**WHAT THE EXERCISE ASKS:** Reproduce each of the records below word for word, leaving out the pictures.

######

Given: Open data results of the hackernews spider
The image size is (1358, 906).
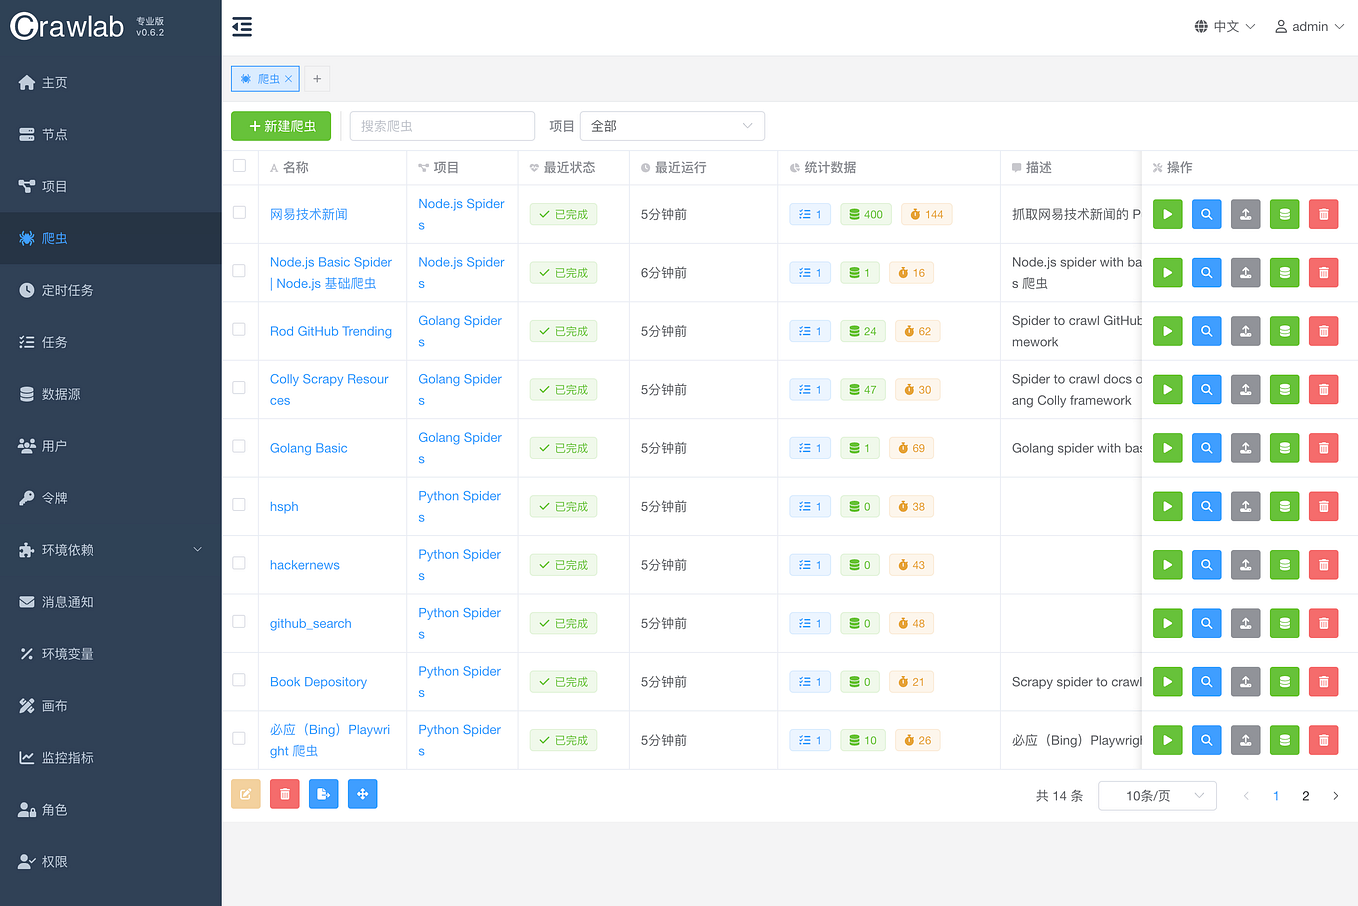Looking at the screenshot, I should coord(1284,564).
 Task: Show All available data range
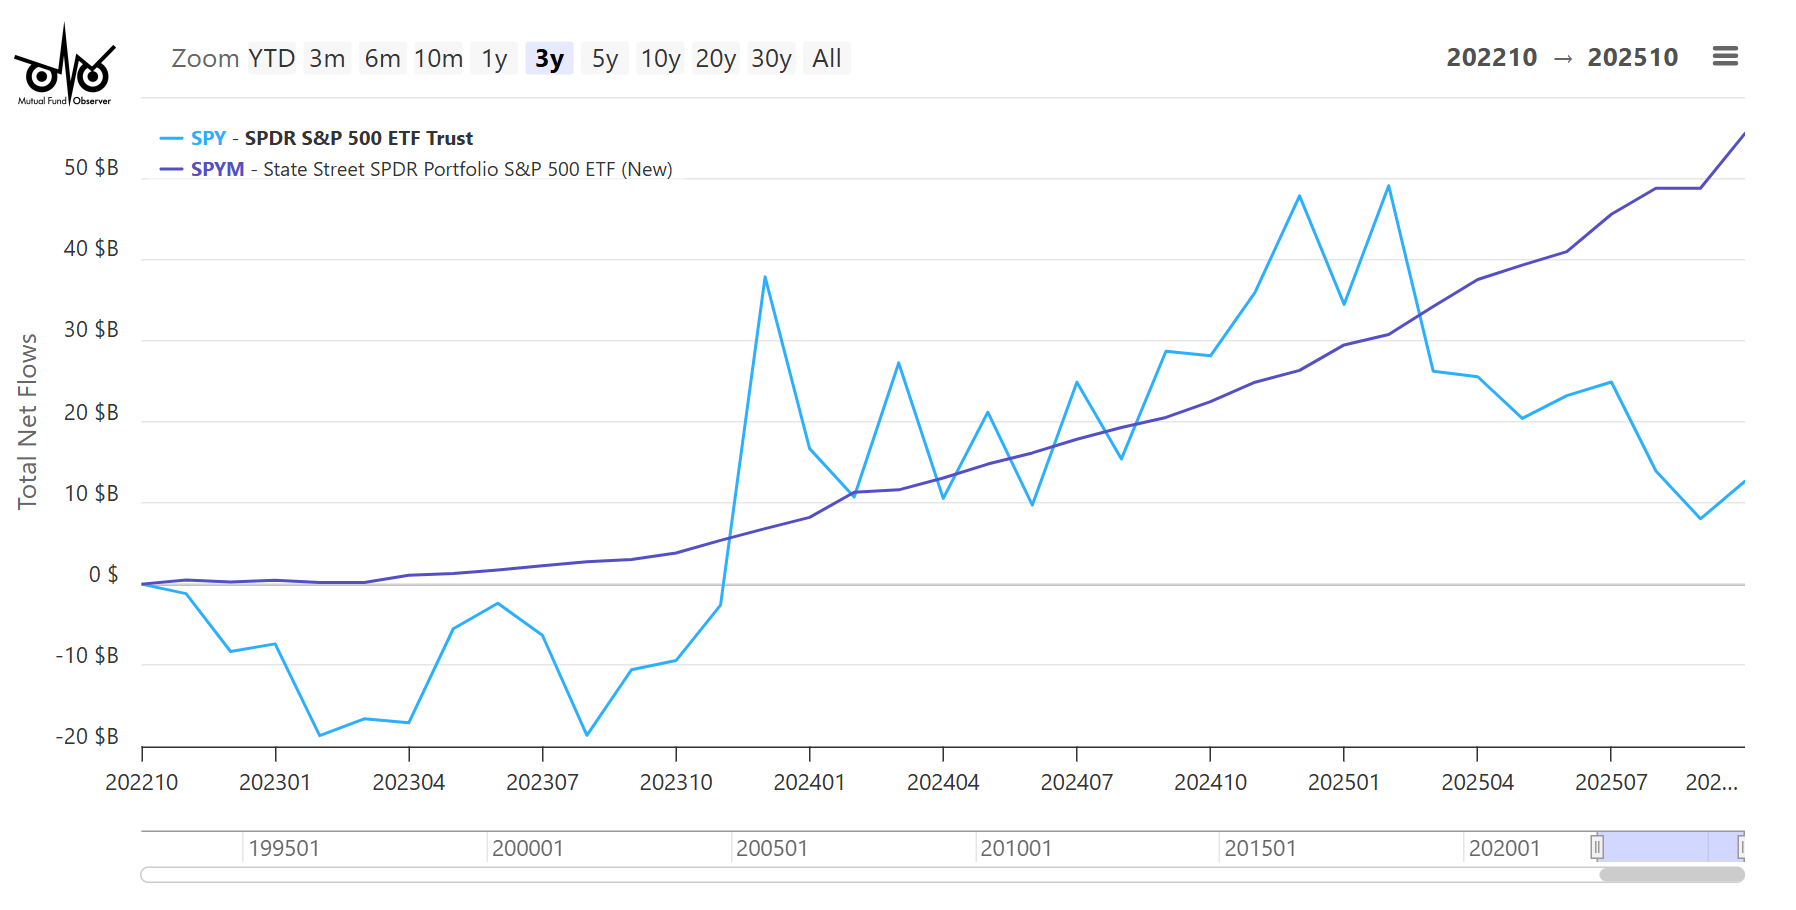pyautogui.click(x=826, y=59)
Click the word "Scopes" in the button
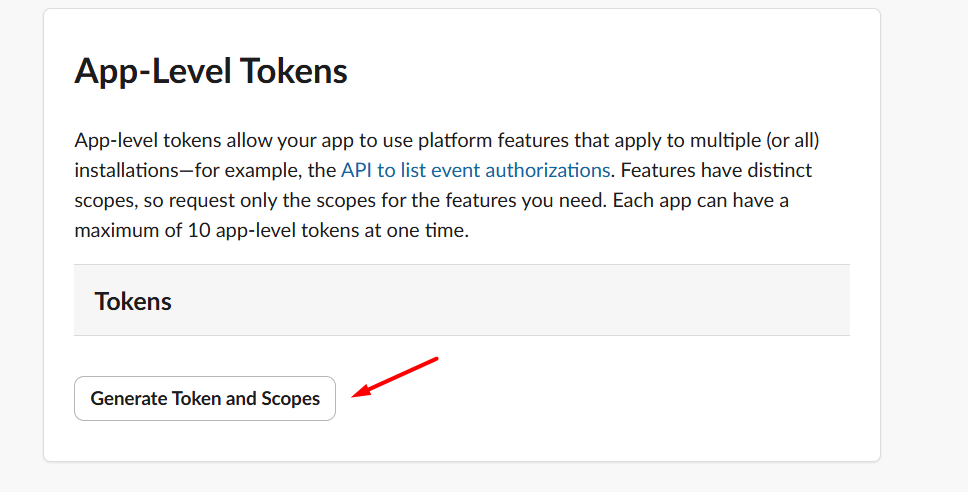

######

**TASK ANSWER:**
Given: Open data results of the hackernews spider
The image size is (1358, 906).
Looking at the screenshot, I should coord(1284,564).
 Task: Show All available data range
pyautogui.click(x=826, y=59)
Click the word "Scopes" in the button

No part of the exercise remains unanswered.